List of tasks
(a) In the standing-wave problem below, echo the stretch from "Two waves traveling" through "the hanging mass.".
(b) In the standing-wave problem below, what is the string's linear mass density?
(c) Go on with the standing-wave solution below from the point where it stops.

Excerpt provided

Two waves traveling in opposite directions along a string fixed at both ends create a standing wave described by \(y(x, t)=1.00 \cdot 10^{-2} \sin (25 x) \cos (1200 t) .\) The string has a linear mass density of \(0.01 \mathrm{~kg} / \mathrm{m},\) and the tension in the string is supplied by a mass hanging from one end. If the string vibrates in its third harmonic, calculate (a) the length of the string, (b) the velocity of the waves, and (c) the mass of the hanging mass.

Short Answer

Expert verified
Answer: The length of the string is \(L = 0.377\,\mathrm{m}\), the velocity of the waves is \(v = 48\,\mathrm{m/s}\), and the mass of the hanging mass is \(m = 11.83\,\mathrm{kg}\).

Step by step solution

01

Calculate the Angular Wave Number (k)

Data provided
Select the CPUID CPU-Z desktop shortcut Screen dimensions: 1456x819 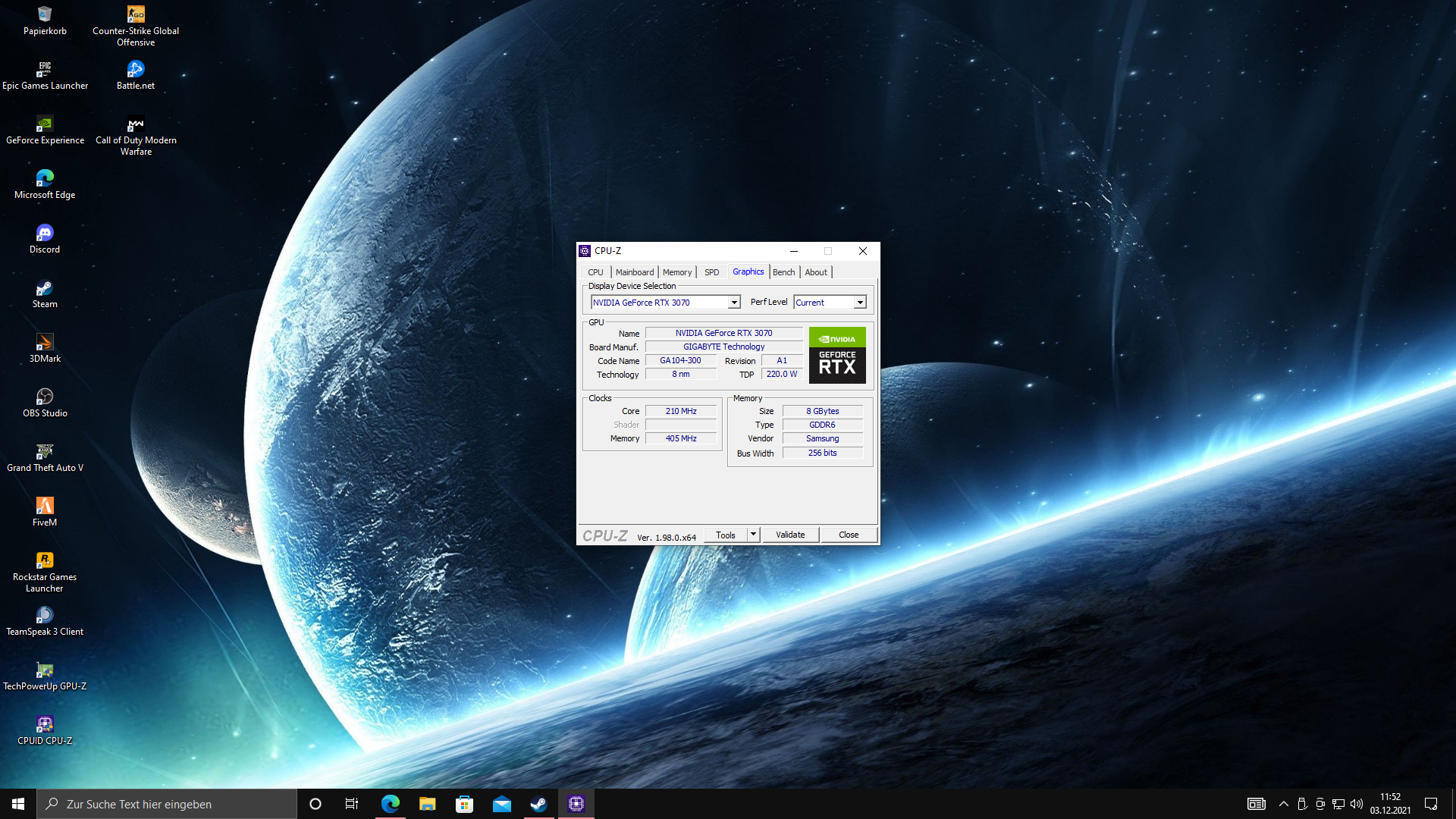coord(45,725)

Answers to the exercises
(a)
Two waves traveling in opposite directions along a string fixed at both ends create a standing wave described by \(y(x, t)=1.00 \cdot 10^{-2} \sin (25 x) \cos (1200 t) .\) The string has a linear mass density of \(0.01 \mathrm{~kg} / \mathrm{m},\) and the tension in the string is supplied by a mass hanging from one end. If the string vibrates in its third harmonic, calculate (a) the length of the string, (b) the velocity of the waves, and (c) the mass of the hanging mass.

(b) 0.01 kg/m

(c)
For a given standing wave, the angular wave number (k) can be calculated from the equation: \(y(x, t) = A\sin(kx)\cos(\omega t)\) Comparing this to the given equation: \(y(x, t) = 1.00 \times 10^{-2} \sin (25 x) \cos (1200 t)\) We have \(k = 25 \frac{rad}{m}\).
02

Calculate the length of the string (L)

In a standing wave vibrating in its nth harmonic, the length of the string (L) can be found using the following formula: \(L = \frac{n\pi}{k}\) Substituting the values for n and k: \(L = \frac{3\pi}{25} = 0.377 \,\mathrm{m}\)
03

Calculate the Angular Frequency (\(\omega\))

From the given standing wave equation, we can obtain the angular frequency \(\omega\): \(y(x, t) = 1.00 \times 10^{-2} \sin (25 x) \cos (1200 t)\) \(\omega = 1200\,\mathrm{rad/s}\)
04

Calculate the velocity of the waves (v)

The relationship between the angular wave number (k) and the angular frequency (\(\omega\)) is given by: \(v = \frac{\omega}{k}\) Plugging in the values for \(\omega\) and k, we get: \(v = \frac{1200\,\mathrm{rad/s}}{25\,\mathrm{rad/m}} = 48\,\mathrm{m/s}\)
05

Calculate the mass of the hanging mass (m)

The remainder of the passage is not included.